Health conscious consumers are increasingly ditching old favourites vegetable and canola oil for trendy alternatives like coconut and peanut oil. But are they any healthier? And how do they compare with other options such as heated olive oil and butter?
The short answer is, it depends. The long version requires a quick lesson in food science.
Fats and Oils = Lipids
Edible fats and oils are all part of the lipid family. Fats, such as butter, are solid at room temperature and oils are liquid; their solidity depends on their chemical makeup.
Both are comprised of triglycerides, which have a glycerol backbone and three fatty acids attached. The fatty acids are the important part of the molecule and can be of different lengths and have different numbers of double bonds. They are organised into three groups:
- Saturated fats are mainly derived from animal products such as meat and dairy. They have no double bonds.

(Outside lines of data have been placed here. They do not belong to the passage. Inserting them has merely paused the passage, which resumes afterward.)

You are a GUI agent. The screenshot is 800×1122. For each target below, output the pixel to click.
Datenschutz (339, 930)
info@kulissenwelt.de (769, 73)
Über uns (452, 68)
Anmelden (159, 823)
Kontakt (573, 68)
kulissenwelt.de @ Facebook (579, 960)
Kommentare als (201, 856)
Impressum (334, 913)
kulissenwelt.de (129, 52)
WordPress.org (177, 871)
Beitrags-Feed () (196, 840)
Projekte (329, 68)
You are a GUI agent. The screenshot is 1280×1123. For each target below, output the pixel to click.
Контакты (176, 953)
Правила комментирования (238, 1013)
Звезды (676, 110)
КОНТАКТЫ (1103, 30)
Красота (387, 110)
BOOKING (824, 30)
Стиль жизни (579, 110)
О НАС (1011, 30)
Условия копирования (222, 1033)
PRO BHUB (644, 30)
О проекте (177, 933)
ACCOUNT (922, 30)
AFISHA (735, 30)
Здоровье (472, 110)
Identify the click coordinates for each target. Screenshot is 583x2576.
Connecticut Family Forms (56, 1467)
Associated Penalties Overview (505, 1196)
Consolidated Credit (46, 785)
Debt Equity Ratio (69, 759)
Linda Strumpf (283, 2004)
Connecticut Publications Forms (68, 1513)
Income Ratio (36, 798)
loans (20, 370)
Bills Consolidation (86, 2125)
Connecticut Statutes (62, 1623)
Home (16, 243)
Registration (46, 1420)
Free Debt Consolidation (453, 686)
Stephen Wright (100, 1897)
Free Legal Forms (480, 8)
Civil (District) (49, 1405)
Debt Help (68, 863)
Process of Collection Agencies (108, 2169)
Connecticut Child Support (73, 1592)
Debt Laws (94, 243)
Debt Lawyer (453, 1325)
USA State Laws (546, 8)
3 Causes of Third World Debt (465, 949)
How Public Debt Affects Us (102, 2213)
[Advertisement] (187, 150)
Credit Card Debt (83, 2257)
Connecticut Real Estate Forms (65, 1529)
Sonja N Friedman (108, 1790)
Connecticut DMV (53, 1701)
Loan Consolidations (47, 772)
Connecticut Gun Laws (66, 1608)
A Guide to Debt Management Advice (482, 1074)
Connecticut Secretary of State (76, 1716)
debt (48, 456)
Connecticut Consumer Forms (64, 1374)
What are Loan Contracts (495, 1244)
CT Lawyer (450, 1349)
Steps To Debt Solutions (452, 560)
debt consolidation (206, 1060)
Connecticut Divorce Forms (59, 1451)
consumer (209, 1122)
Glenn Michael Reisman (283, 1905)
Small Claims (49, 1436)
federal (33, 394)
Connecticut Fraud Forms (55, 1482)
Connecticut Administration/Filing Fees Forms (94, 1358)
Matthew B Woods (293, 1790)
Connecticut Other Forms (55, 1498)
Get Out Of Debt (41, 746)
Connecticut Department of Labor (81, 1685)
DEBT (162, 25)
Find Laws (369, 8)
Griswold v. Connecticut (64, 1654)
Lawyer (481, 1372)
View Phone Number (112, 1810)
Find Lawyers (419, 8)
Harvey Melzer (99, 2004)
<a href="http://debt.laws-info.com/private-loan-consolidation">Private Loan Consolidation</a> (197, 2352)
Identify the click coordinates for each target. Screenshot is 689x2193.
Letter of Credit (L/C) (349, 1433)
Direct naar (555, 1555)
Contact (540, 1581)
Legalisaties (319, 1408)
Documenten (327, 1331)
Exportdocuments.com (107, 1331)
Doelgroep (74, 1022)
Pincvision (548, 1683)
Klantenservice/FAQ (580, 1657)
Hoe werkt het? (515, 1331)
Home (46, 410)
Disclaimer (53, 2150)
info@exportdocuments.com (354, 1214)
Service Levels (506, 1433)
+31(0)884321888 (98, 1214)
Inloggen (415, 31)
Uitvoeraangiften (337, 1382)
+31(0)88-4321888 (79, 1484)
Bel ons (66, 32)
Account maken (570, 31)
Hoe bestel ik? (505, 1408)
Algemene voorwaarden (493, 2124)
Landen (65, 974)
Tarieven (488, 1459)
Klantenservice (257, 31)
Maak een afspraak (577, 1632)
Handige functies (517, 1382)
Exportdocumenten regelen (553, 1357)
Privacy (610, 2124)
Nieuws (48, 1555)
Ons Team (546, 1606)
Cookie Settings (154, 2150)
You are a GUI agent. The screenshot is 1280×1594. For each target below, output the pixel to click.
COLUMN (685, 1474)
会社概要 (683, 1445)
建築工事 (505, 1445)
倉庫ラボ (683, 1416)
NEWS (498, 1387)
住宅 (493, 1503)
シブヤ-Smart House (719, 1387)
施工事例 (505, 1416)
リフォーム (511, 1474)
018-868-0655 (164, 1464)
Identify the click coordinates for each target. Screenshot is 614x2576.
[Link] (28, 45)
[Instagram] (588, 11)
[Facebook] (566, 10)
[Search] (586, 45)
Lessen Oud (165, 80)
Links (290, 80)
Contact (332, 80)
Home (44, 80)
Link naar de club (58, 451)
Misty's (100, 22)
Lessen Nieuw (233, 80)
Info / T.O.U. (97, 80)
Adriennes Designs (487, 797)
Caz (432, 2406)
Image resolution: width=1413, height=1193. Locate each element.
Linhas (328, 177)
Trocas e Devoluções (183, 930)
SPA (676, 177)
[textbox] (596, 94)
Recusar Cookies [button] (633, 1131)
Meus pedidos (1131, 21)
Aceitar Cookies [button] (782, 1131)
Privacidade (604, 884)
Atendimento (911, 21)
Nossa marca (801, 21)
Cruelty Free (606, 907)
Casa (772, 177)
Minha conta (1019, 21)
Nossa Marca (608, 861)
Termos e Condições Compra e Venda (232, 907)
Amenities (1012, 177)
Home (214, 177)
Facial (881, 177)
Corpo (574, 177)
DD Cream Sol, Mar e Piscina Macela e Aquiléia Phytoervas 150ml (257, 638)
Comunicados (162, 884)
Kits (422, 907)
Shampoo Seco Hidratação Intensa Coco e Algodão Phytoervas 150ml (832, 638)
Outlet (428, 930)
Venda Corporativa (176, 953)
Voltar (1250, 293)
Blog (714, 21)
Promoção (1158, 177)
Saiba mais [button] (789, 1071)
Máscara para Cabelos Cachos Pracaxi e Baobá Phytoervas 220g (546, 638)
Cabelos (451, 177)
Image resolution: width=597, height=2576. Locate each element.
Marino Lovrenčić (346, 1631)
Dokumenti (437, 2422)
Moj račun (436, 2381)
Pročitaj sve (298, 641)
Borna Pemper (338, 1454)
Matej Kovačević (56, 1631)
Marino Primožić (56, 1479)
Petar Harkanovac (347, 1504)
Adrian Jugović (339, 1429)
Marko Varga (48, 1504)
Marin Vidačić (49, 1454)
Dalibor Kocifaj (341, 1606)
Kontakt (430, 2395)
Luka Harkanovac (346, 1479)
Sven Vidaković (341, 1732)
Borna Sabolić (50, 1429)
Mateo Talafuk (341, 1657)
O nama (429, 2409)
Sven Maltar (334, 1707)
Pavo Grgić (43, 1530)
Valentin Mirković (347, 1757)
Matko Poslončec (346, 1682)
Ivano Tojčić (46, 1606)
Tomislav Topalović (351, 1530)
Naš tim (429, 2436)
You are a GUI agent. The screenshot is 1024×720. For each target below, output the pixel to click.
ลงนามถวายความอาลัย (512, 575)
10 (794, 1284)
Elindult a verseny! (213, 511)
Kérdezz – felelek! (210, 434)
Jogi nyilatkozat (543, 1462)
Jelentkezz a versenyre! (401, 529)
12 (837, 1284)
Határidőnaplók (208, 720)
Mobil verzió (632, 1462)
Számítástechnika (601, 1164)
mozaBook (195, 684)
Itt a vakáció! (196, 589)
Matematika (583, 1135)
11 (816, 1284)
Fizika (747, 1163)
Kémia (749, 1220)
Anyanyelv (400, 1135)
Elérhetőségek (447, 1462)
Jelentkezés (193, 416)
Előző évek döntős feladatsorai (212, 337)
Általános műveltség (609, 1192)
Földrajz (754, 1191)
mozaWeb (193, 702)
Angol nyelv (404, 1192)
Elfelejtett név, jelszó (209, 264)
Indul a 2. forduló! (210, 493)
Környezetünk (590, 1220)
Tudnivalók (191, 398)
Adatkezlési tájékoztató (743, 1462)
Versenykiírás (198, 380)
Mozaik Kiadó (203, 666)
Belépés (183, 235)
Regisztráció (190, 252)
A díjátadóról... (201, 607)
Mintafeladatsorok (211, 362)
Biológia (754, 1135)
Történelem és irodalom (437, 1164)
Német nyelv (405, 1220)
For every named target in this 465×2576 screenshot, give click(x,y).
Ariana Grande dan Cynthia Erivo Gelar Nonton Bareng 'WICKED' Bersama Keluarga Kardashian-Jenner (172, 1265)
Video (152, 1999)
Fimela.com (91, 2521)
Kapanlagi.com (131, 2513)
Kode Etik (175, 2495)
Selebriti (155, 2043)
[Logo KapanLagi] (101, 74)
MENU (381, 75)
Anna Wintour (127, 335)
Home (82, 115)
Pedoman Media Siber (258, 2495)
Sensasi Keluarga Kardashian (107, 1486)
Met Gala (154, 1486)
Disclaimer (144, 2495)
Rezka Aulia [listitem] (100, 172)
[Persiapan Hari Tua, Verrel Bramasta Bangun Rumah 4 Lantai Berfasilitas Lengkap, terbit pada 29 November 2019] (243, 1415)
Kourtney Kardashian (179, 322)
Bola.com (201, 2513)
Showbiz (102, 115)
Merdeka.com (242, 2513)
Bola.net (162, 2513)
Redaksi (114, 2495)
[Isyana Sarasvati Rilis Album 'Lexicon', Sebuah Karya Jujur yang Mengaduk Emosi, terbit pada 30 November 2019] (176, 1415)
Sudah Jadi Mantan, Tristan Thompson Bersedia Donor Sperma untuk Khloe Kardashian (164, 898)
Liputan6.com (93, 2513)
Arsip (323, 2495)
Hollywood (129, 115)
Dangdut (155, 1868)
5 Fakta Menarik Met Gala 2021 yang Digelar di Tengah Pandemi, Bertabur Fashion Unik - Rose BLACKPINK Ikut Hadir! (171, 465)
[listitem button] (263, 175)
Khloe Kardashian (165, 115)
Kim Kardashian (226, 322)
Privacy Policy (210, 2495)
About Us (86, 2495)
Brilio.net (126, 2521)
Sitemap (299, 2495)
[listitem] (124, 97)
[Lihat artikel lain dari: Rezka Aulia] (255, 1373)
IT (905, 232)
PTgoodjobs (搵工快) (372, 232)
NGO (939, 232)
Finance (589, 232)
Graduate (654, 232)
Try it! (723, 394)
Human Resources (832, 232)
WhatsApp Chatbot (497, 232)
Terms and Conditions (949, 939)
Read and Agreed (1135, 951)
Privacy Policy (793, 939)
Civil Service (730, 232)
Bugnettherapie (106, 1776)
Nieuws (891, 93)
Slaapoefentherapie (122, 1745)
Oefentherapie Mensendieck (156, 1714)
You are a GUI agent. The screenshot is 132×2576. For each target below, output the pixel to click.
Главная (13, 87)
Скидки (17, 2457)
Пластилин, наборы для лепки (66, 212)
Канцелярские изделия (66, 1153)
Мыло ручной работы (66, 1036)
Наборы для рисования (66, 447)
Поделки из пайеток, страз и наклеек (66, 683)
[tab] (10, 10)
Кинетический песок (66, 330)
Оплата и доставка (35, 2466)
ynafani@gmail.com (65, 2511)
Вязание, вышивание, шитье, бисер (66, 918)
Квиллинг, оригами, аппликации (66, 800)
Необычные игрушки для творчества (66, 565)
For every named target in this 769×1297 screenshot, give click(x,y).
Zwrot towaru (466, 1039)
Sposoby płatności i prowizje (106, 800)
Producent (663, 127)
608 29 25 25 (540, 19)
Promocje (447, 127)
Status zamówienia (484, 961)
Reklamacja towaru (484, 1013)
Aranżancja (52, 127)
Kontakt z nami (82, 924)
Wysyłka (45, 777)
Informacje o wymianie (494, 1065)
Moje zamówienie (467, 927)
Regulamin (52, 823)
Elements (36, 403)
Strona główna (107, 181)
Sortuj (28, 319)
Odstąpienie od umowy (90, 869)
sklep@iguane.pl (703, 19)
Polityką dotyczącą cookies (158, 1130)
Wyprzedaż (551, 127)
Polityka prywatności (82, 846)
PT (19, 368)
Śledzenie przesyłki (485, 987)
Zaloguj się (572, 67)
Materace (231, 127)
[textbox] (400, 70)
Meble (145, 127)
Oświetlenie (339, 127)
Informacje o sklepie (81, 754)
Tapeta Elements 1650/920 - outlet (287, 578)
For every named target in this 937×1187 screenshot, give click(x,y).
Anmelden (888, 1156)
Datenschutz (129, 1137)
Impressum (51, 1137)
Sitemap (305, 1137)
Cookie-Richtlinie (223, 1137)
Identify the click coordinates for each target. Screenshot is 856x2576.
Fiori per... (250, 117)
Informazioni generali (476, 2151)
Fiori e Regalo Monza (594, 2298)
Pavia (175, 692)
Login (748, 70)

- Monounsaturated fats are found in olive oil, avocados and macadamia nuts.They have one double bond.
- Polyunsaturated fats come from corn, seed and nut oils (omega 6) and seafood (omega 3). They have two or more double bonds.
Fats and oils always include a range of saturated and unsaturated fatty acids. The greater the proportion of saturated fatty acids, the more solid it will be at room temperature.
Why We Need Fats and Oils
Once digested, we use the fatty acids to maintain the function of our body’s cells and cell membranes, in hormones and in neurotransmitters. They’re also important for our skin, hair and nails, and they keep us warm and cushion our internal organs.
Fats and oils are used for energy production and provide the most energy per gram of all the macronutrients (fat 37kJ/g; carbohydrate 16kJ/g; and protein 17kJ/g).